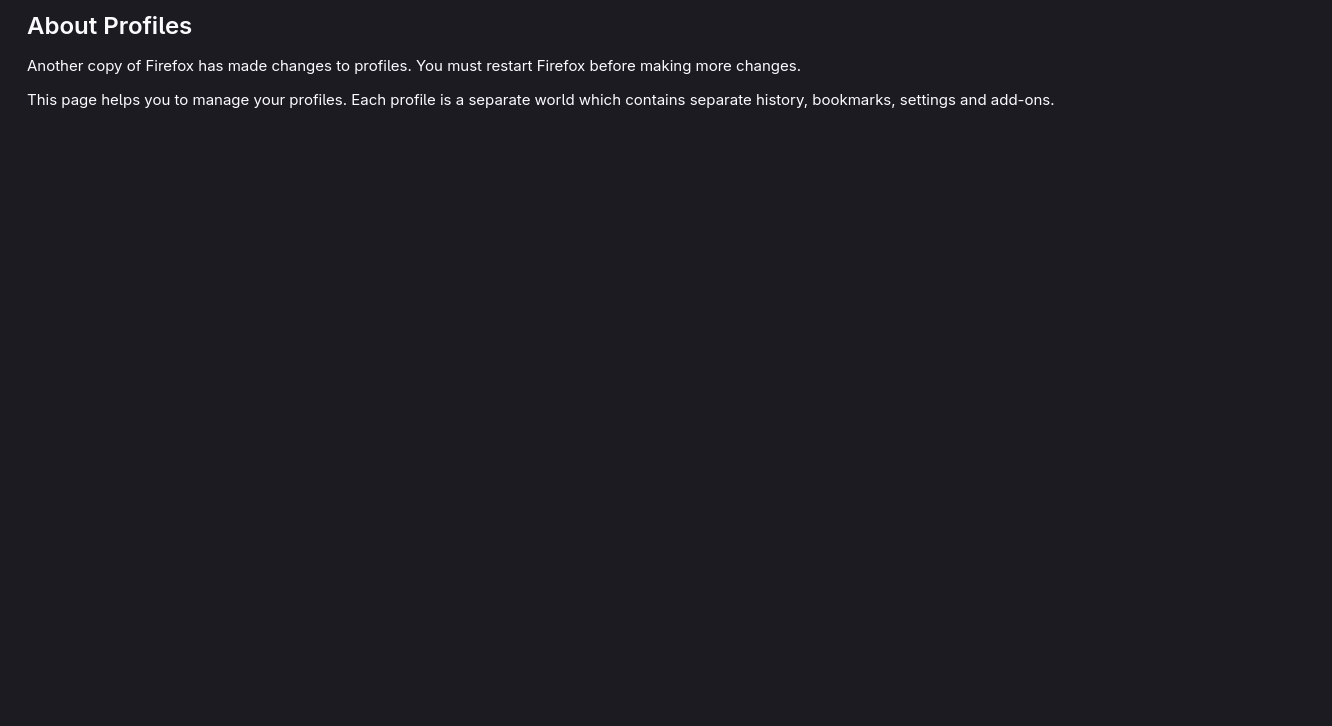Screen dimensions: 1332x726
Task: Click the word "About" in the heading
Action: 62,26
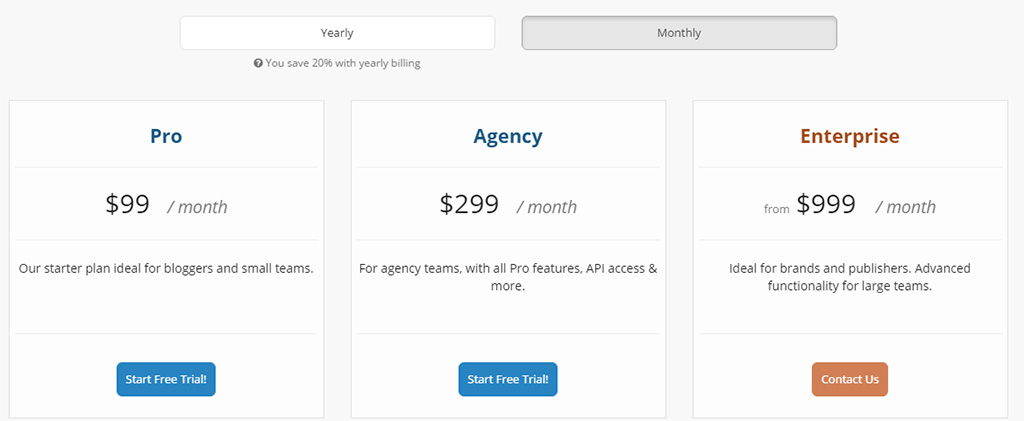Image resolution: width=1024 pixels, height=421 pixels.
Task: Click the 'from' label beside $999
Action: [777, 209]
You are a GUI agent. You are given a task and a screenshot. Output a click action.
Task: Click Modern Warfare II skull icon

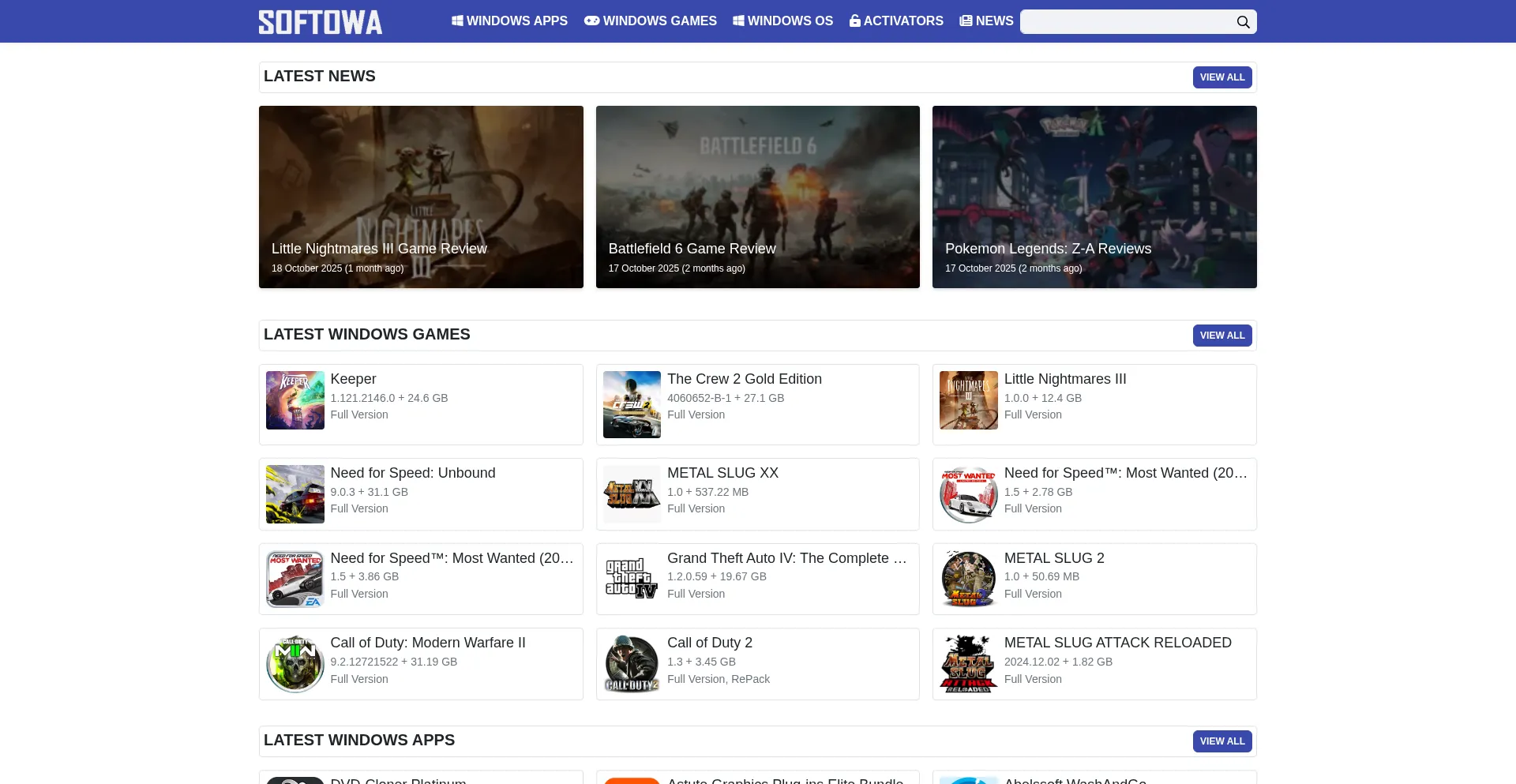coord(295,664)
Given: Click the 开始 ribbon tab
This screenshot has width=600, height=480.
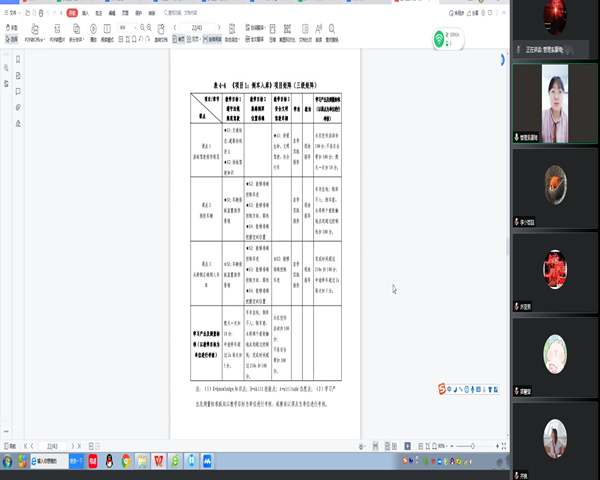Looking at the screenshot, I should coord(73,15).
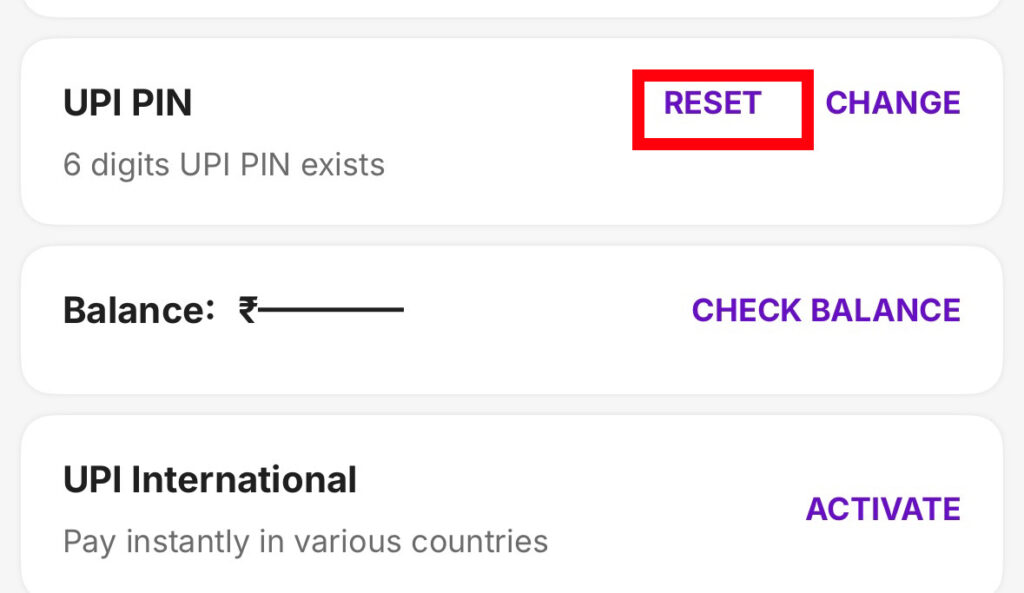1024x593 pixels.
Task: Click "Pay instantly in various countries" subtitle
Action: (x=305, y=542)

——

=== EXERCISE AIM ===
Extract only the lines from the line containing "Given: Click the 开始 ribbon tab" through the final line of the records; keep both ends and drop every picture.

=== REPLY TO THE TASK ===
Given: Click the 开始 ribbon tab
This screenshot has width=600, height=480.
Looking at the screenshot, I should coord(73,15).
1024x593 pixels.
Task: Click "Pay instantly in various countries" subtitle
Action: (x=305, y=542)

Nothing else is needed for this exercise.